Smaller class sizes would allow teachers to really get to know their students
The board meeting room at the Newport-Mesa Unified School District. (File photo)

A school district should be a village. What we have now is a school district as a city, and a city that is in trouble.

At the last school board meeting, a high school teacher addressed the board in the most compelling way, talking about safety in her school.


This teacher talked about what she believes is the cause of gun violence in schools and what she thinks should be done. She tried to tell the board about her "case load" of 180 kids a day and their different personalities and range of problems: breaking up with a girlfriend, alcoholic parents, jobs, even hunger.

She said that it is virtually impossible to get to know them simply because of the numbers. She begged the board to look at her kids as real people.

I don't know the end of her story, and her final point because she was stopped by the board president after her allotted three minutes. This teacher asked for a minute or two to finish her statement Instead of the president of the board behaving like a human being, not to mention a public servant, she stopped her with what could only be described as a public scolding. The trustees should have listened. They all should have listened.

The teacher (your teacher) was directed to leave the podium by an armed guard. She tried to finish, but in the end said simply, "I'm sorry you don't care." You can watch the video here:

It's true that in this strange culture there needs to be a safe, short-term answer to the threat to our students, but if we were to be real, we would be talking about the long-term answer to saving our children.

I have talked about my six grandchildren before, who attend private school. It was a hard decision for these public-school-educated parents. In the end, it became about class size.

Their private schools do not have better technology. Their classrooms are not better, prettier or more interesting. Their teachers are not more educated or better prepared, nor do they have better equipment.

In fact, it may not be quite as good. What they have (and I will bet you have guessed this) are small classes: 18 and 19 students.

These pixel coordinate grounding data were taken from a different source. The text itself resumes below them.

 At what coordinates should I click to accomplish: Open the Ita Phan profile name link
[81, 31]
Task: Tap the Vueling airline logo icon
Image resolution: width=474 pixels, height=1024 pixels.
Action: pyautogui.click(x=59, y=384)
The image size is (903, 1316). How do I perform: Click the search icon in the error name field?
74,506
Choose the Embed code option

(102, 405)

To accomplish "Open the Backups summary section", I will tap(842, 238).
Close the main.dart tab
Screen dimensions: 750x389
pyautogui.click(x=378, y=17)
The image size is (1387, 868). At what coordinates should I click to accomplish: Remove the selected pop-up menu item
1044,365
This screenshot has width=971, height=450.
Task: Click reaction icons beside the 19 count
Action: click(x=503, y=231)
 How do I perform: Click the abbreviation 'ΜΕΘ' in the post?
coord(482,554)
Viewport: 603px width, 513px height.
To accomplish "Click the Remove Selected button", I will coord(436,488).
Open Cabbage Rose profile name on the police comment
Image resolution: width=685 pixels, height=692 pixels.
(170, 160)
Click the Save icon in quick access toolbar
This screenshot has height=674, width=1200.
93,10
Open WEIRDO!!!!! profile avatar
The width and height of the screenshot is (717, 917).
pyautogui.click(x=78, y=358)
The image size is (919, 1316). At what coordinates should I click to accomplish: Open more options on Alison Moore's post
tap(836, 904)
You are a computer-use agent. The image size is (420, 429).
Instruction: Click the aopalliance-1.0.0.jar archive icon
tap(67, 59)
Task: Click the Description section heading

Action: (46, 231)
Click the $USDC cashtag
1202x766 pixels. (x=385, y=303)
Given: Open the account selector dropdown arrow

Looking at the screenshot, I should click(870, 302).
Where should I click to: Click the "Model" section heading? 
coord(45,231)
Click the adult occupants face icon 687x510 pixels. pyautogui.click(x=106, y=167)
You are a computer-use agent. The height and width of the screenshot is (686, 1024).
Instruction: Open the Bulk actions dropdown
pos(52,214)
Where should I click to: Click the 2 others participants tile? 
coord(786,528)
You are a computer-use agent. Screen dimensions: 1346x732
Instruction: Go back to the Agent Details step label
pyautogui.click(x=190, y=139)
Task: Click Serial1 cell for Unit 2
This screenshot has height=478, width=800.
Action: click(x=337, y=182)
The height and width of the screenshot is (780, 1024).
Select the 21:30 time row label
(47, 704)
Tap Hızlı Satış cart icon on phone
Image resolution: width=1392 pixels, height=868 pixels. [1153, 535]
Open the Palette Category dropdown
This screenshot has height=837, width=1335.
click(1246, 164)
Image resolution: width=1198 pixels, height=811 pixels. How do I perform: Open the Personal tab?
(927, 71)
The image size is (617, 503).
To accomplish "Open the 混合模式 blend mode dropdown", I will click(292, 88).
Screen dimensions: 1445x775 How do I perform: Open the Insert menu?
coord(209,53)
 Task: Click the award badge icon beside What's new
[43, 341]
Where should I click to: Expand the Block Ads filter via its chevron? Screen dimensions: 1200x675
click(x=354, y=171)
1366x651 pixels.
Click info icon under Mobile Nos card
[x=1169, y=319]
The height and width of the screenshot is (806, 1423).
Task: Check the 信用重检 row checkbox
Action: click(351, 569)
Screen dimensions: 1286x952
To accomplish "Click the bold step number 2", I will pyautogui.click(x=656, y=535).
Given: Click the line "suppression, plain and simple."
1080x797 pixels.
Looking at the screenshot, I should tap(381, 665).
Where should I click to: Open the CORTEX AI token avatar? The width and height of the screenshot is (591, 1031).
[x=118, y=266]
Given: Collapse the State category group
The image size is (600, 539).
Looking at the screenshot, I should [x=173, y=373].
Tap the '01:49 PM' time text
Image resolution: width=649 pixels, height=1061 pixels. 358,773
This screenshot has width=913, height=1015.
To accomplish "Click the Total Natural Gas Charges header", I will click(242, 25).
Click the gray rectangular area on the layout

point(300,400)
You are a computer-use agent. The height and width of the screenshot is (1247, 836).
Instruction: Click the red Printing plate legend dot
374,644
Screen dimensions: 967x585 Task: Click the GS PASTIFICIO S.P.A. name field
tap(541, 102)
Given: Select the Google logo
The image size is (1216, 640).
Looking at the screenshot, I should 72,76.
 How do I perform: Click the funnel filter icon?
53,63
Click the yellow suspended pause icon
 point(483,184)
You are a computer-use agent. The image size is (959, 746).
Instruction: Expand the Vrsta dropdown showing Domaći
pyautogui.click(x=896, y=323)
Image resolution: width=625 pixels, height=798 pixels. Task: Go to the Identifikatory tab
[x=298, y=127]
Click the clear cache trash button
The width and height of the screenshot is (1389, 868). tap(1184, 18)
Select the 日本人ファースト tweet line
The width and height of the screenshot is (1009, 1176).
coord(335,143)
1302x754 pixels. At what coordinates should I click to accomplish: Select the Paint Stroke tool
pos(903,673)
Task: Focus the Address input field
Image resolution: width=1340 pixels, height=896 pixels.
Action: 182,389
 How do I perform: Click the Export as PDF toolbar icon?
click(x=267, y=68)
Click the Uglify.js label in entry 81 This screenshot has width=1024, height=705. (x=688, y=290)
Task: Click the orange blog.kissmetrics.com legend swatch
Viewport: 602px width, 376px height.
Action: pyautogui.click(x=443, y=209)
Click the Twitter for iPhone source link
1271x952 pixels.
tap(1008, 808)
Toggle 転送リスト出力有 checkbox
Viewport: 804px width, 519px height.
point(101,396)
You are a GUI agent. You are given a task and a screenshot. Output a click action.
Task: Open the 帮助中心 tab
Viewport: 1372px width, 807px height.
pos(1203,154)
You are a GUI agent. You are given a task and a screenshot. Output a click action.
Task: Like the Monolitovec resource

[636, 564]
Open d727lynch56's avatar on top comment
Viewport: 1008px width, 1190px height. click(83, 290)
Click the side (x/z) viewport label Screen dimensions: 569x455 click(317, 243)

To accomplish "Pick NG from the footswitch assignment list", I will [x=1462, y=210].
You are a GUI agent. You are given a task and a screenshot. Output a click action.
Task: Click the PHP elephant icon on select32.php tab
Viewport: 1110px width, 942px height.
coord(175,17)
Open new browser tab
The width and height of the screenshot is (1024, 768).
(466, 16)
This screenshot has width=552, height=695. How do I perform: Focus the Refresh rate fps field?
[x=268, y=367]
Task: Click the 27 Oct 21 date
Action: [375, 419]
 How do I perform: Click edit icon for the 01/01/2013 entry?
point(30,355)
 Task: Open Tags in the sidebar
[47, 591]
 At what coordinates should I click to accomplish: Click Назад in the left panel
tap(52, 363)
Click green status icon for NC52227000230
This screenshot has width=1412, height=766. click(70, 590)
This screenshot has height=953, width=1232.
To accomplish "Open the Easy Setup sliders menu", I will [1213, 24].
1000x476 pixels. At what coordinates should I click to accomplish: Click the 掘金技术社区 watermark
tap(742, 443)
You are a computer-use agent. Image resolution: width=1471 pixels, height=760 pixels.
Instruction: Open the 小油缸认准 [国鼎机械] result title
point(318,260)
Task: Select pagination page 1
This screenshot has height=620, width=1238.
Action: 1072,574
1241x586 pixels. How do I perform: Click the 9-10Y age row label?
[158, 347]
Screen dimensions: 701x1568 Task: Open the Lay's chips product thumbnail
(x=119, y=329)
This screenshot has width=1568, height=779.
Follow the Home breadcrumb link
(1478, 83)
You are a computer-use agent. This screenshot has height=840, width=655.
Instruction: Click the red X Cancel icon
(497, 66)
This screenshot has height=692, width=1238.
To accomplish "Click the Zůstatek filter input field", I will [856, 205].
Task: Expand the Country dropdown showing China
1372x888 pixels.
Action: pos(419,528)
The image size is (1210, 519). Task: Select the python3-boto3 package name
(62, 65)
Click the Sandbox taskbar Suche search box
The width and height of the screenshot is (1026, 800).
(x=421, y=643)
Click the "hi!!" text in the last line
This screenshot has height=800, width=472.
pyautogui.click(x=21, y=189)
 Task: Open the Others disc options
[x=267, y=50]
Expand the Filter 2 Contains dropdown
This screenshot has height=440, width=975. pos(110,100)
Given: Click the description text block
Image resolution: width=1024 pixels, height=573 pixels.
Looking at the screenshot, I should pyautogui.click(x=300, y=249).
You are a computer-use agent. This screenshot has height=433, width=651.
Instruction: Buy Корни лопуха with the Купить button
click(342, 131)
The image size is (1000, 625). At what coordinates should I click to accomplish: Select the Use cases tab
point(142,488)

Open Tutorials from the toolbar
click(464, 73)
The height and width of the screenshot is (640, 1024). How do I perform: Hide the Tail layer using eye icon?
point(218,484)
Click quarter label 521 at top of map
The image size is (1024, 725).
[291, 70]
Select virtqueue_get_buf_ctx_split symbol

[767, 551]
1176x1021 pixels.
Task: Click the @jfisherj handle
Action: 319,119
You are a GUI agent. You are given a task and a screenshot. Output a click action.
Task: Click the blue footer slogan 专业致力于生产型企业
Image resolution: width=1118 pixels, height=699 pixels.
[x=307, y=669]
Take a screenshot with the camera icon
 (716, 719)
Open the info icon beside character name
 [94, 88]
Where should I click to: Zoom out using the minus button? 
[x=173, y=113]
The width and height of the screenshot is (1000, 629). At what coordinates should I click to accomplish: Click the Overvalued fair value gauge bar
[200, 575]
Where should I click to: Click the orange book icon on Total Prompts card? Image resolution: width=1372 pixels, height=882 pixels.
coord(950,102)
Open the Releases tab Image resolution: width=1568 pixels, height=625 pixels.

What those private school teachers have is the ability to really know their kids, to know which ones eat alone, which ones have parents going through something, which ones are struggling with gender identity, which ones are depressed, and which ones might be considering doing something terribly serious.

Not only do these schools have small classes, they also have a lot of caring and interested adults — counselors that counsel — that they can go to. Counselors/psychologists who know these kids' parents, actually go to their games, plays and dances without being asked by the administration.

These teachers are no different from our teachers. They care for their students, but not more than our teachers. The difference is seeing 90 kids a day as opposed to a "caseload" of 180 students.

Dream of a school district in which the classes are no larger than 25, that has plenty of caring adults that the kids can go to just to talk, that have teachers who are not stressed out of their minds; a school that functions as a small village, not as a dysfunctional city.

Retired teacher SANDY ASPER lives in Newport Beach.